Yes, Crested Butte is inundated with snow this winter. Some folks are happier about this than others, but everyone wants to know "how much?" We have received numerous requests for photos, documentation and a story, and hope you enjoy these snapshots of our recent crystalline bounty.
As you may remember, our Brittany Duke is a rescue dog with a shady past. When rescued in Houston, TX 2-1/2 years ago, Duke was approximately three years old. We believe he survived his early years like most abandoned or ill-treated animals, cunningly escaping from Cruella deVille-ish owners to obtain food. Of course now Duke is lovingly cared for, heartily exercised and well-fed. So you might think he would happily stay at flyingcracker headquarters all day, lounging in the lap of canine luxury. You might be wrong.
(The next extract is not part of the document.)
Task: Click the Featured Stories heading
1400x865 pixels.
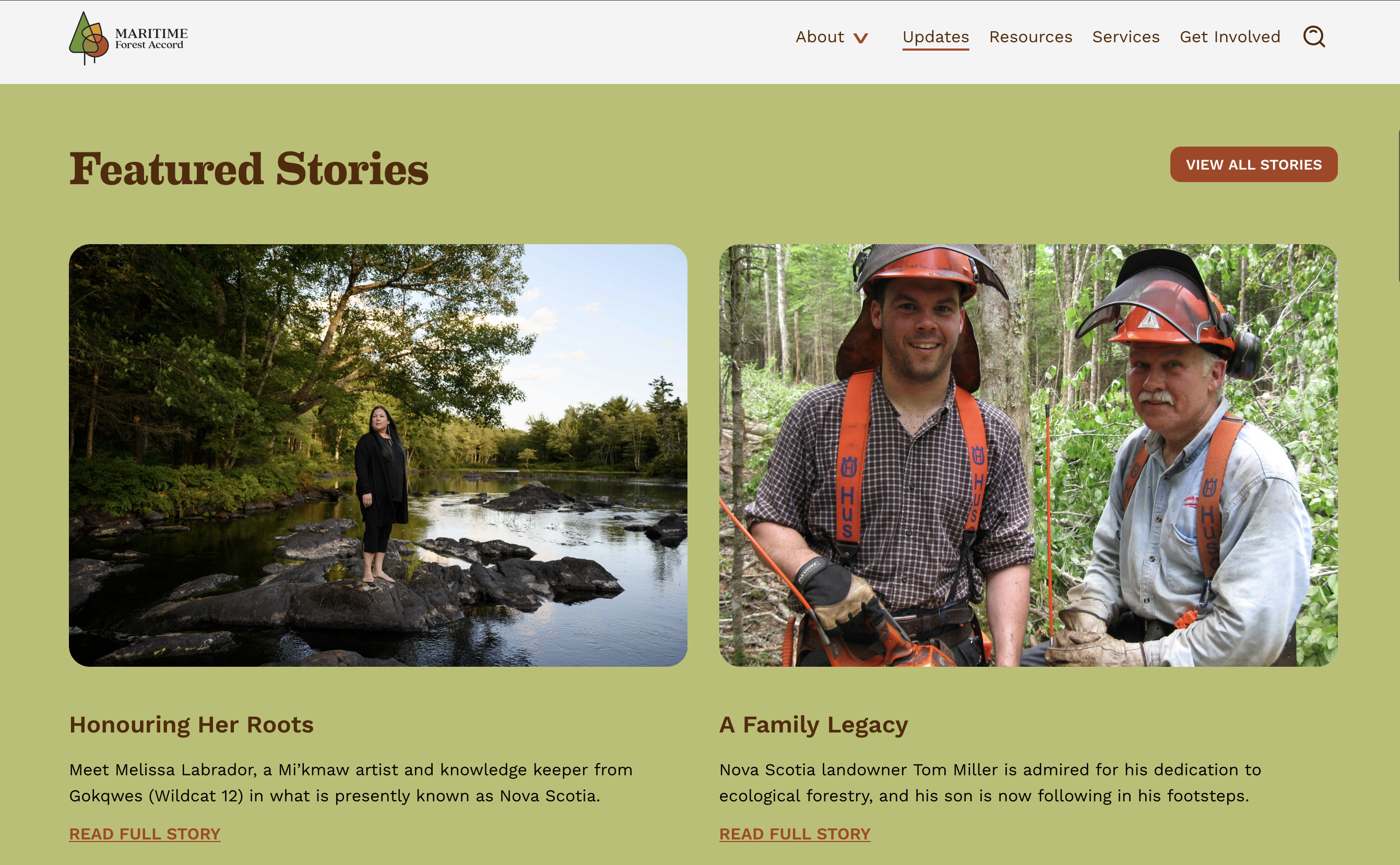Action: click(248, 169)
Duke, like many dogs, has an insatiable curiousity, a powerful need to investigate the great outdoors. He wants to know who has been where and what they have been doing, and most importantly, how "it" smells. This winter we have seen more wildlife in our suburban landscape than normal. The huge snowpack has made foraging for food difficult for the critters. As elk, deer, bear, foxes and other animals venture nearer to civilization in search of a tasty morsel, Duke's olfactory senses sound a klaxon alarm which apparently cannot be ignored. Here a fox is seen next door in Mike and Robin's driveway, heading out to the street.
We observe foxes in the neighborhood nearly every day. Duke barks like crazy every time he sees a fox. "Woof woof woof!"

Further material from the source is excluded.